*WORK INSTRUCTIONS*
Find each line in the material below that contains the string "This" with the same capitalization, and copy those lines.

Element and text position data
[BEGIN]

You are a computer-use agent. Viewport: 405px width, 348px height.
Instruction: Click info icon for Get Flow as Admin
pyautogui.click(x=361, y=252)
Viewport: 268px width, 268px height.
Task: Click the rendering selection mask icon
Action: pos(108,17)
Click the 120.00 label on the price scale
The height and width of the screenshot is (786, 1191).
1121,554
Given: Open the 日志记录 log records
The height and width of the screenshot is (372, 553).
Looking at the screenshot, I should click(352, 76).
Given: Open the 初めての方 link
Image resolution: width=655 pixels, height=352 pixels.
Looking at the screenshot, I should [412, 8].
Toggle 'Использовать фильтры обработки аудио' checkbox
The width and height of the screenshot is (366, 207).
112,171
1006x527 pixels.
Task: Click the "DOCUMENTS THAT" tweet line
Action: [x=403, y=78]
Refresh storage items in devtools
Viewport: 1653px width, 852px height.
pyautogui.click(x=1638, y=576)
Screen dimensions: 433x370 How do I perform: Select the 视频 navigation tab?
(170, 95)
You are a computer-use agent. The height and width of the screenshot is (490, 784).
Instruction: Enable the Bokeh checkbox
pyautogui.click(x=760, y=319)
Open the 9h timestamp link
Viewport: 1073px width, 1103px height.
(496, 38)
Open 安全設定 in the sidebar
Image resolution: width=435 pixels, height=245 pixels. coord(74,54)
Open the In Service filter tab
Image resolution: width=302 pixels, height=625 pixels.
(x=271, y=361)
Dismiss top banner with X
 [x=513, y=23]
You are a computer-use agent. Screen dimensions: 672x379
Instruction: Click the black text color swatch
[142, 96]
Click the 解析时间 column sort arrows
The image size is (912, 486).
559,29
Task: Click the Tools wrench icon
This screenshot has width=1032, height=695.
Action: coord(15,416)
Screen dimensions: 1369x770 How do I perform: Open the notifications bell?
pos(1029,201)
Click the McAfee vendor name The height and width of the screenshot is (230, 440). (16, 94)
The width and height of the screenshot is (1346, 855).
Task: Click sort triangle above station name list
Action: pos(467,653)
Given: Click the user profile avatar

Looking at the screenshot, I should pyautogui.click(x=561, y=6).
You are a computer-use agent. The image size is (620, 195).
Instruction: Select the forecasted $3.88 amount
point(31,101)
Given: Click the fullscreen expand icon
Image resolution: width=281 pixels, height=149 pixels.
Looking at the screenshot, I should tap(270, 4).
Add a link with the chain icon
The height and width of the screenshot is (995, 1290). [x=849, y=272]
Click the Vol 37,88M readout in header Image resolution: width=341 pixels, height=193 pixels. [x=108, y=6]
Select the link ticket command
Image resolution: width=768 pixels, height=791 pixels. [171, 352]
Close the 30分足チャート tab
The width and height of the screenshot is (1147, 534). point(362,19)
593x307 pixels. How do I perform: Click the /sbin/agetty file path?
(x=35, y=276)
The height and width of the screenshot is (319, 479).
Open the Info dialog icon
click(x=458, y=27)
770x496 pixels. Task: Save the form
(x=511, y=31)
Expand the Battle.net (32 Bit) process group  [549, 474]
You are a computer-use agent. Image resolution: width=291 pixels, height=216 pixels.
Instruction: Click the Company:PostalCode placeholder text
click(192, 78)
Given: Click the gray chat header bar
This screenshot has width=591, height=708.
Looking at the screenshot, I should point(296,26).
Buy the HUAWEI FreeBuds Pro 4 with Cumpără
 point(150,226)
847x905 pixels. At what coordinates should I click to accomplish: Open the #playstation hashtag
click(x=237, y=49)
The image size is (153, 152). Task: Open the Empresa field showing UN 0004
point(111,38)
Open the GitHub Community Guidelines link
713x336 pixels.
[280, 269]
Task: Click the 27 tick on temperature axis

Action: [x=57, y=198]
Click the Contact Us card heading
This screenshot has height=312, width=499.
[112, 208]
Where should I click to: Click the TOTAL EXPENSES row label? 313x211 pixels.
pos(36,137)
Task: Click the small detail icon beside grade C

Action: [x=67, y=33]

[END]

*ANSWER TO THE TASK*
This screenshot has width=1032, height=695.
This screenshot has width=591, height=708.
This screenshot has height=312, width=499.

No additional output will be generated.